A much publicized skiing accident in Mont Tremblant Ski Resort last year that claimed the life of actress Natasha Richardson caused people to revisit the issue in depth. Richardson, a beginner skier, wasn’t wearing a helmet when she fell on a bunny hill.
Also last year a snowboarder who wasn’t wearing a helmet died at Big White, but other pertinent information, like how fast he was going, are unknown making it uncertain whether not wearing a helmet could have prevented his demise.
Head injury was the second highest cause of death among skiing or snowboarding fatalities in B.C. from 2000 to 2009.
The Canadian Medical Association Journal found helmet users who get into an accident are 35 per cent less likely to have a head injury than those who don’t wear helmets.
While helmets do provide some protection, other factors should be considered.
Research shows that people who wear helmets take greater risks when skiing or snowboarding due to an incorrect understanding of its benefits and limitations.

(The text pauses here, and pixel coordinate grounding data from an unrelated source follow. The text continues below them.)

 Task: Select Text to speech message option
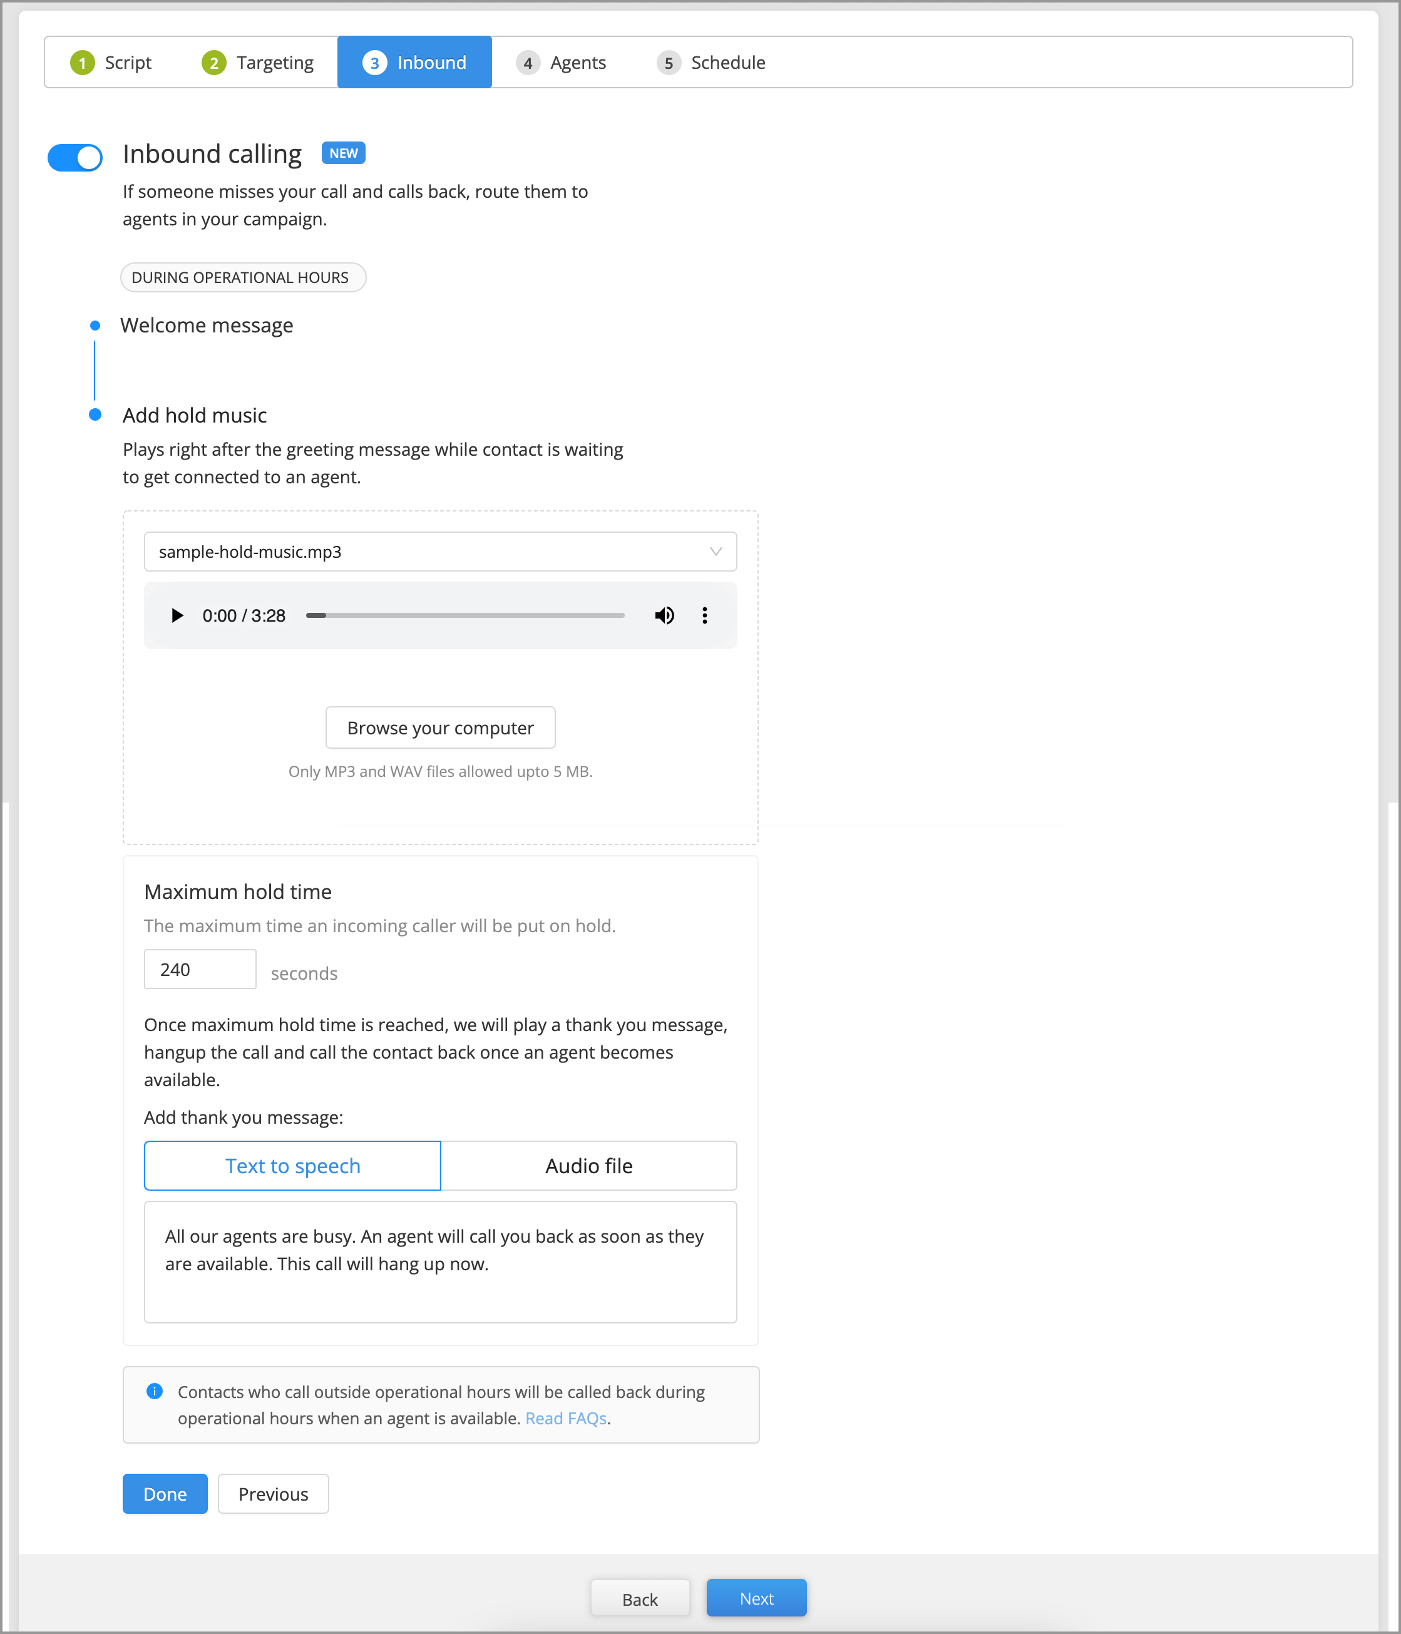tap(292, 1166)
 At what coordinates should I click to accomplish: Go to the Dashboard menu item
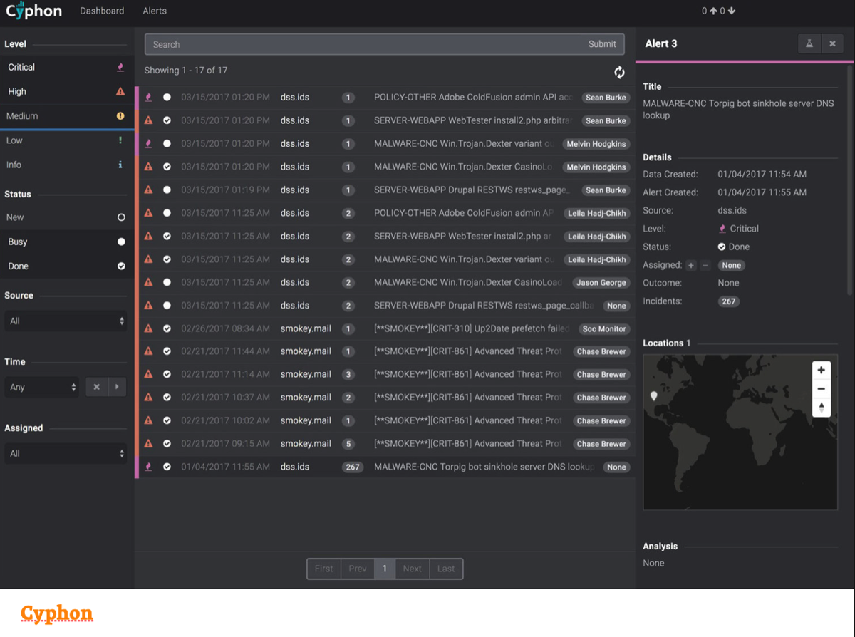[x=102, y=11]
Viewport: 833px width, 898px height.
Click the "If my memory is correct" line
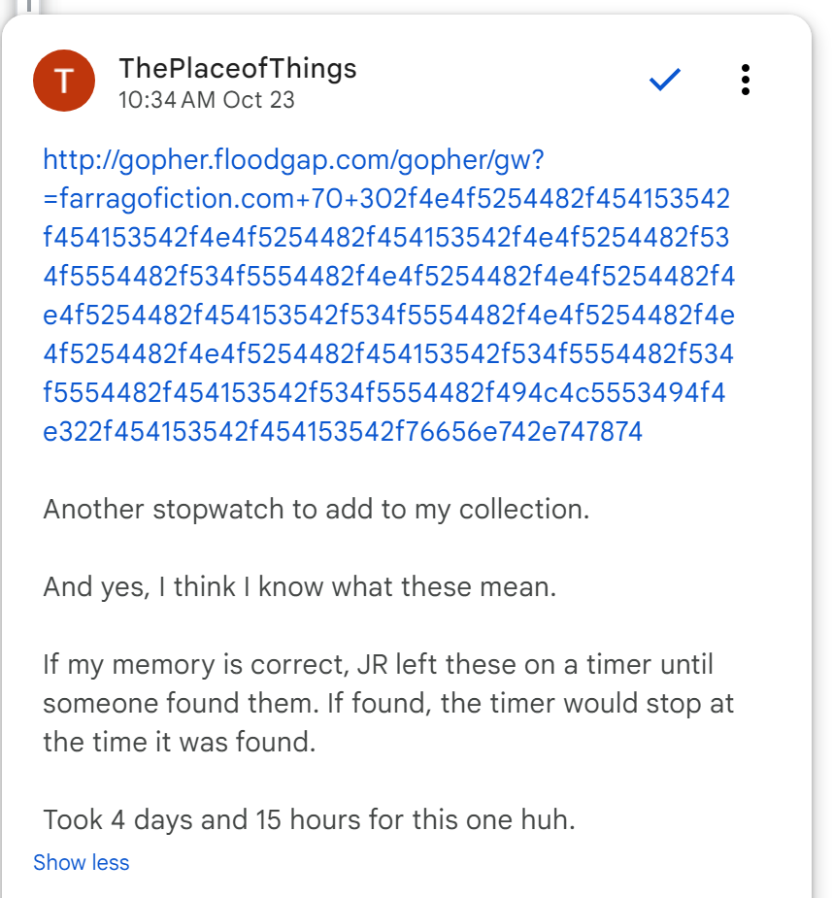pyautogui.click(x=379, y=666)
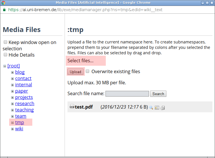Open the research namespace
The image size is (215, 158).
(x=25, y=103)
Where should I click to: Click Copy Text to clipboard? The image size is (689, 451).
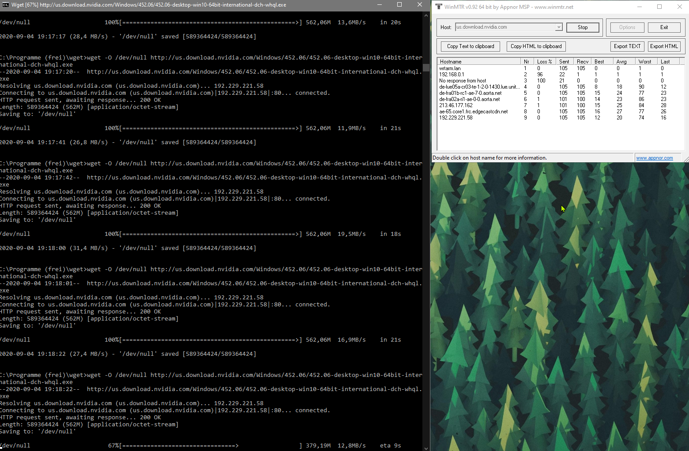click(470, 46)
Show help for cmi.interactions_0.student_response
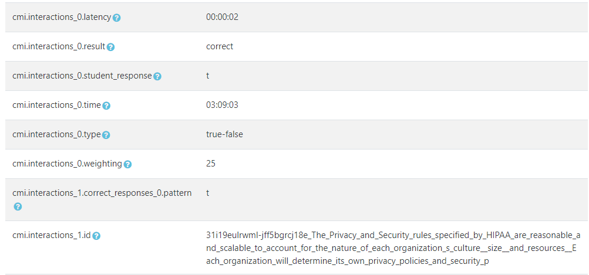Image resolution: width=589 pixels, height=275 pixels. (x=157, y=76)
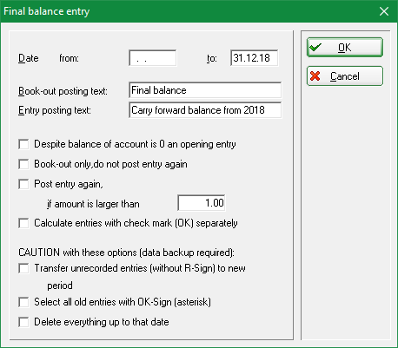Close the Final balance entry dialog
The height and width of the screenshot is (348, 398).
point(384,11)
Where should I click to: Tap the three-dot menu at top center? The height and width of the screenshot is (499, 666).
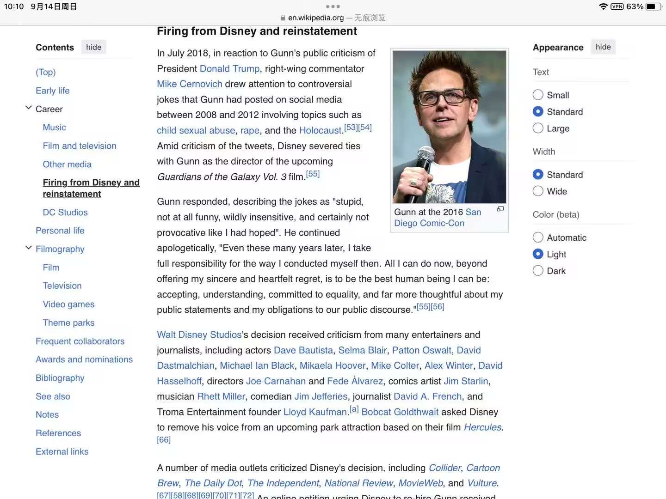[x=333, y=6]
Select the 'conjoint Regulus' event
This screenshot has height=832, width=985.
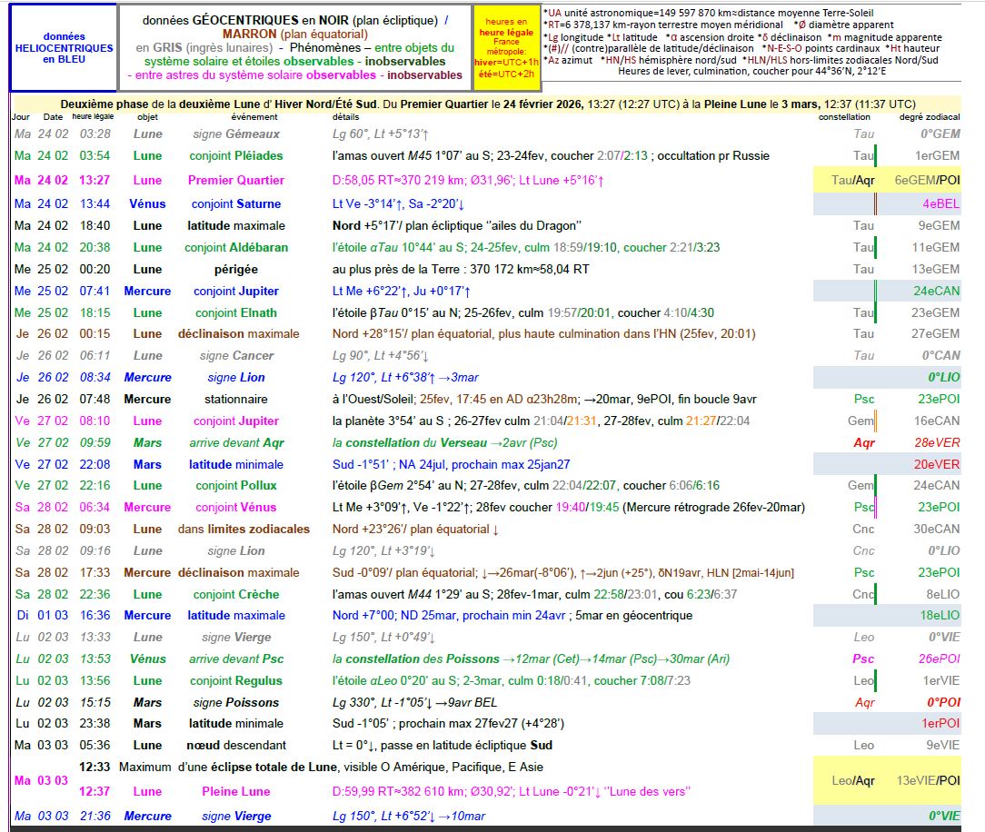(235, 680)
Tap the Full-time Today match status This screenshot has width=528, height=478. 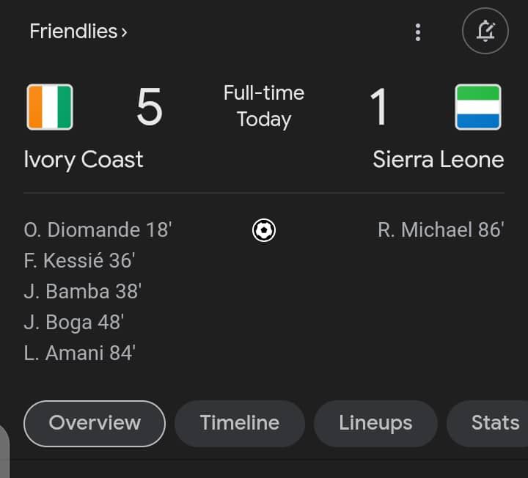[x=264, y=106]

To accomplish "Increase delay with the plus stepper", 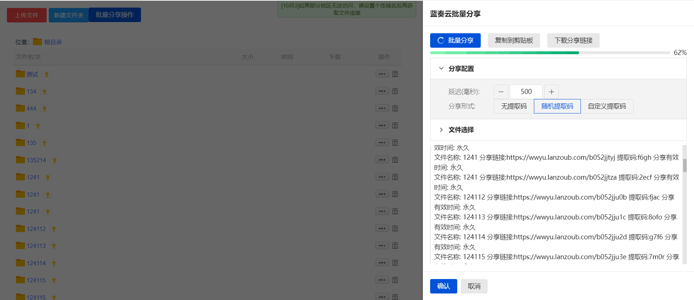I will 551,92.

Dr. Jasper Shealy, who specializes in researching ski and snowboard-related head injuries, explains this phenomenon: “Cars equipped with antilock brakes systems (ABS) are involved in more single car collisions than cars without ABS. Not because cars equipped with ABS are less capable, but because humans drive cars equipped with ABS differently than cars without ABS.”
This misguided confidence is something people need to be aware of, whether they’re driving a car or skiing down a mountain with a helmet on. There’s a limit to the amount of force a helmet can take, so if you hit a tree while skiing or riding too fast, wearing a helmet is probably not going to help.
While some ski resorts enforce a mandatory helmet policy, the Canada West Ski Areas Association members, including Sun Peaks Resort, are letting their clients decide. The association’s helmet policy encourages the use of helmets while stressing the importance of skiing and riding “in a controlled and responsible manner.”
“People need to be aware that a helmet could potentially save their lives,” said Valerie Powell, Canada Safety Council’s communications and media coordinator.
However, Powell wants to dispel the myth that a helmet is foolproof. “Ski or snowboard as if you’re not wearing a helmet,” she cautioned.
Some people don’t wear helmet due to habit. Younger ones may think helmets are not “cool”, which Powell thinks is “kind of sad.” After all, a brain injury is irreversible.
“We definitely think all parents should make their kids wear helmets while they’re on the ski hill.”
Choosing the right helmet and knowing how to use it properly determines how well it can protect you in the event of a crash.
Buying helmets that carry a European or American safety certification is recommended. To provide the best protection possible, it should also be the right size and mustn’t be worn loose.
Wearing a helmet and practising common sense when on the slopes is the winning formula to help prevent injury. So put a lid on it.